- [Aim of the task] Output every line from the one containing "The image size is (683, 937)." through the end of the records as a JSON list of strings, one string per line, with blank lines skipped. Leave the pictures out.

Data on finding visible targets:
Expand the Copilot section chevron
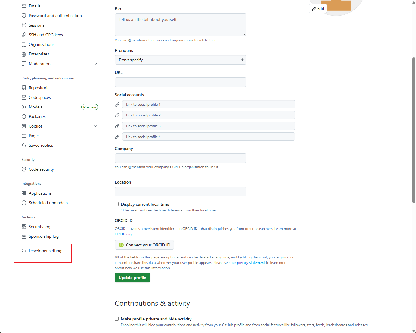Viewport: 416px width, 333px height. tap(96, 126)
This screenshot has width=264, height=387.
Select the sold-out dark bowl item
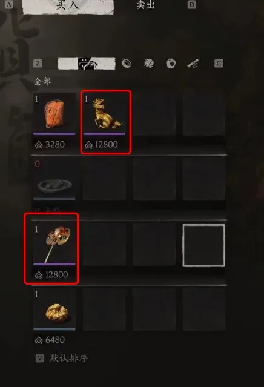pos(54,179)
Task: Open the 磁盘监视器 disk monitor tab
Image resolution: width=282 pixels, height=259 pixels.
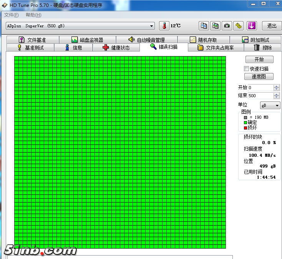Action: 87,40
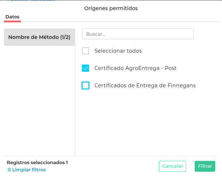
Task: Click the Certificado AgroEntrega - Post label
Action: [135, 68]
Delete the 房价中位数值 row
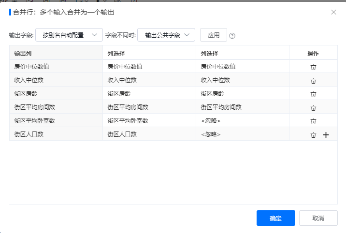 click(313, 67)
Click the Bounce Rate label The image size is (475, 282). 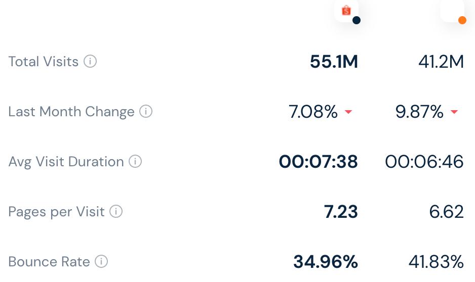(49, 262)
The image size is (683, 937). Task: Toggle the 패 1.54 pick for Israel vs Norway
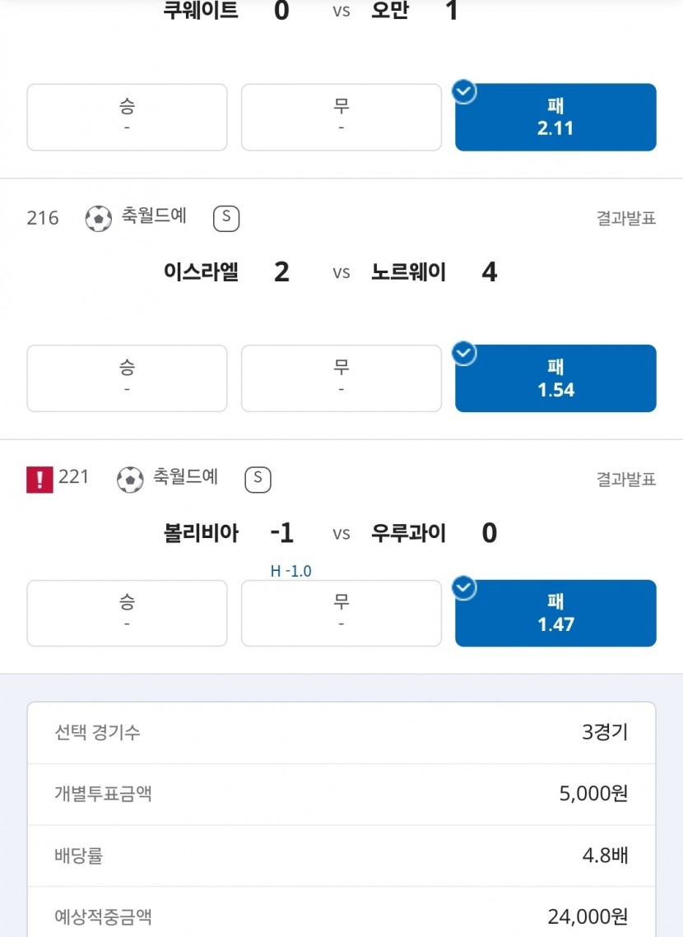click(555, 378)
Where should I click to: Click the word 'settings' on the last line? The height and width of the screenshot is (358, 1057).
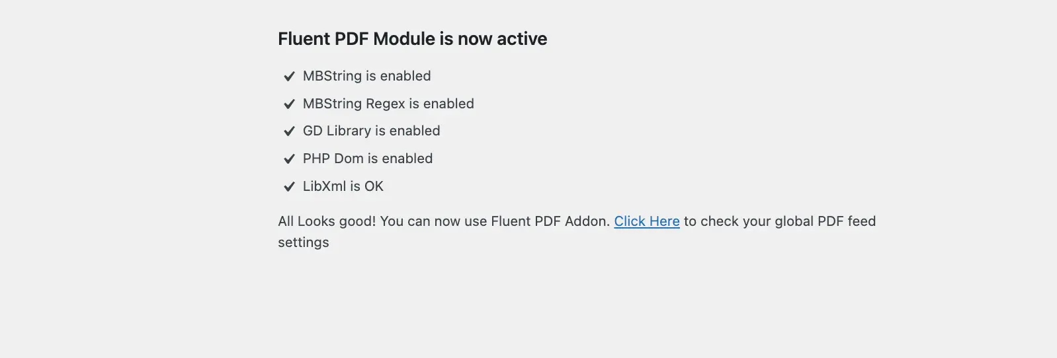[303, 242]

- [Task answer]
[
  "The image size is (683, 937). Task: Toggle the 패 1.54 pick for Israel vs Norway",
  "click(555, 378)",
  "Where should I click to: Click the word 'settings' on the last line? The height and width of the screenshot is (358, 1057).",
  "[303, 242]"
]